菅江真澄は本名を白井秀雄、幼名は英二といい(知之、白超とも名乗った)、宝暦4年(1754)三河国渥美群牟呂村字公文(現在の豊橋市牟呂公文町)に生まれたと伝えられ、定住の地はなく、行脚に明け暮れる一生を送った。父の名は秀真、母は千枝といい、 家職は祈祷施薬、白太夫の家筋であった。少年時代は岡崎城下成就院の稚児となり、吉田藩の文化人植田義方に和学、和歌を学んだ。思春期に尾張へ移り、国学者で熱田神宮の祠官粟田知周の知遇を得、明和7年(1770)頃から尾張藩の薬草園で薬草栽培にたずさわり、本草学を修めるという経験をつみ、また、丹羽嘉信について漢学、画技を、浅井図南から本草学、医学を修得した。生家に戻ったのは安永9年(1780)であった。この頃から各地をしばしば巡って紀行を執筆した。

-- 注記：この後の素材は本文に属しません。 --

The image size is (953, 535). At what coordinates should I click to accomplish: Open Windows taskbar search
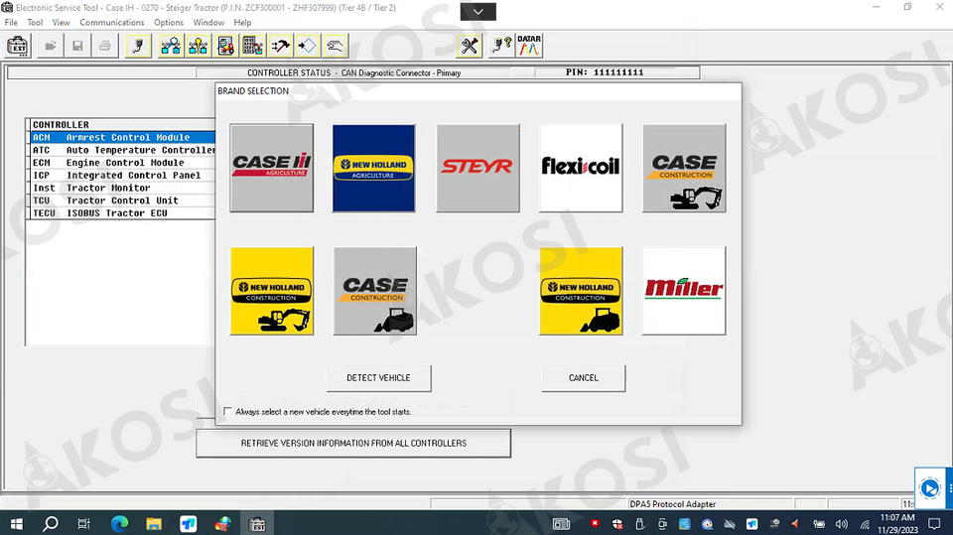tap(51, 523)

 天明3年(1783)のとき、30歳で故郷を出奔した。その理由は不明であるが、故郷を離れてからも、郷里の知人に音信を知らせたりしていることから、事件に関わってのこととは思えない。北を目指して旅に出た真澄は、信州から越後を通り、翌年の暮れに秋田の地に足を踏み入れた。以来信州、東北から蝦夷地にいたる長い旅を重ねる。

 旅先の各地で、土地の民族習慣、風土、宗教から自作の詩歌まで数多くの記録を残す。特にそれに付された彼のスケッチ画は、写実的で、学術的な記録としての価値も高い。著述は100種200冊ほどを数え、「菅江真澄遊覧記」と総称されている。
 
 行脚すること3年、本土へ戻ったのは寛政4年(1792)であった。同7年(1795)、津軽藩領へ入り、寛政9年(1797)9月、真澄は津軽藩主津軽寧親によって、開設されたばかりの藩校稽古館によばれ薬事係に任命された。これは、津軽藩の薬草の自給自足をはかるためでもあった。真澄は藩医たちと薬草採取を行い、藩の期待に応えたが、 寛政11年(1799)4月、突如その任を解かれ帰国を促された。しかし真澄は、その後2年間津軽藩内を歩き、見聞きした事柄をまとめ『岩木山物語』『善知鳥物語』『浪岡物語』を著した。しかし、これらのことで、津軽藩は真澄を南部藩の間者ではないかと疑い、 寛政13年(1801)に、3冊の本や差し障りのある記録を没収し、真澄を津軽藩から追放した。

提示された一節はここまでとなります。